Closing thought just to gratuitously raise somebody's blood pressure: there's a cliche that "hard facts make bad law." In Miller, NO facts made REALLY bad law...
2.13.2008 10:39am
markm (mail):
Currently machine guns made before 1985 aren't banned; under the NFA (National Firearms Act) they are regulated by requiring registration and a background check, and taxed by a $200 "fee" per registration application. I wouldn't expect upholding the 2nd Amendment as protecting an individual right and subjecting regulations on arms to strict scrutiny to eliminate all of this scheme, but it should overturn the ban on post-1985 weapons, and might eliminate or reduce the registration fee. Since almost no one who could pass the NFA background check has ever committed a violent crime with a registered weapon, these changes would have no effect on public safety. They would simply lower the costs of owning machine guns, grenades, etc.
2.13.2008 12:34pm
Soronel Haetir (mail):
I came up with an alternative test last night that would allow machine guns, grenades, shoulder fired rockets and other such arms to fall under 2A protections while keeping WMD outside.

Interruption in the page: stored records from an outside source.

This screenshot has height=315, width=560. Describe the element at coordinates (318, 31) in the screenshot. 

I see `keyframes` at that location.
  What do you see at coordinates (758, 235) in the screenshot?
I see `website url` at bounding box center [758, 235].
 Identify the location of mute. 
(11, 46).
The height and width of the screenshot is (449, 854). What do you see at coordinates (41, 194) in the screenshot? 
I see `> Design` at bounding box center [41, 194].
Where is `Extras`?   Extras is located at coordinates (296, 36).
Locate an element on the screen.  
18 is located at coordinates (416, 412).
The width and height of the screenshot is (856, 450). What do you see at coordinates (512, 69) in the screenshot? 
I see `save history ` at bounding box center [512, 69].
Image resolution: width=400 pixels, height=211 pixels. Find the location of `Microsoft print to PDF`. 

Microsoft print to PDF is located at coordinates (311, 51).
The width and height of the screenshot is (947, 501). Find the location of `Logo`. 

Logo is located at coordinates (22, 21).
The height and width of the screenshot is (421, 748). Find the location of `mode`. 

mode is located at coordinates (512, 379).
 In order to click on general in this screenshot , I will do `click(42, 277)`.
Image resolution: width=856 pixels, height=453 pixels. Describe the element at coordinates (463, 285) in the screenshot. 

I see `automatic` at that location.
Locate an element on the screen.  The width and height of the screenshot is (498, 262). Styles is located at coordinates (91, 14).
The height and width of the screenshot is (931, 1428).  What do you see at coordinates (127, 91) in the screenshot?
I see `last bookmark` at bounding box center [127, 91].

Test on who is responsible for basic maintaince, if it is the operator then the armament is protected, if not then it is not a protected arm. This would likely mean that tanks and artillery are also in the protected class while planes are not.

Just a wild idea.
2.13.2008 1:22pm
Tony Tutins (mail):
Under the NFA, machine guns were regulated under Congress's taxing power. This scheme of regulation was found to be Constitutional under Miller (even though Miller's decision was one-sided), and worked well for half a century at least. The least disruptive decision would be to leave certain arms: machine guns, sawed-off shotguns, destructive devices, etc. under this tax-based form of regulation, while allowing free purchase and ownership of one-bullet-per-trigger-pull firearms.
2.13.2008 1:50pm
MaverickNH:
But really - are machineguns that much more deadly than semi-automatic firearms? I would say they are more deadly by a degree, but not in kind. And that is a good thing.

As argued here before, today's US military mostly uses "select-fire" machineguns which fire 2-3 rounds per trigger pull rather 20-30 rounds. Are 2-3 rounds per trigger pull vastly more deadly than 1 round per trigger pull? What does more deadly mean - greater odds of killing a man or greater odds of killing more men?

A dead man (or leathally wounded man) is a dead man - select-fire just increases the odds of killing that one man rather than killing more than one man. Nobody can "spray" with slect-fire weapons - they can just better assure the lethality of the act of aiming at one man and pulling the trigger. And once one uses lethal force - is is better or worse to increase the efficiency of that lethal force against the acquired target? If a select-fire machinegun better stops the threat of an attacker's intent to inflict lethal injury or great bodily harm, it's simply a better tool to achieve a permitted end.

Giving honest men less effetive weapons to prevent dishonest men from having such weapons has never worked and never will. The case CANNOT be made to ban select-fire machineguns as they ARE proper arms for the common man.
2.13.2008 5:51pm
Vinnie (mail):
This scheme of regulation was found to be Constitutional under Miller (even though Miller's decision was one-sided), and worked well for half a century at least


You either don't want one or have vastly more money than I do. It doesn't work for me, I can't afford one.
2.13.2008 8:20pm
Tony Tutins (mail):
You can't afford $200 for the registration certificate? Then you most likely can't afford to shoot it.
2.14.2008 12:02am
David W. Hess (mail):
I suspect he can not afford the inflated price (20 times now?) of the weapon itself rather then the tax.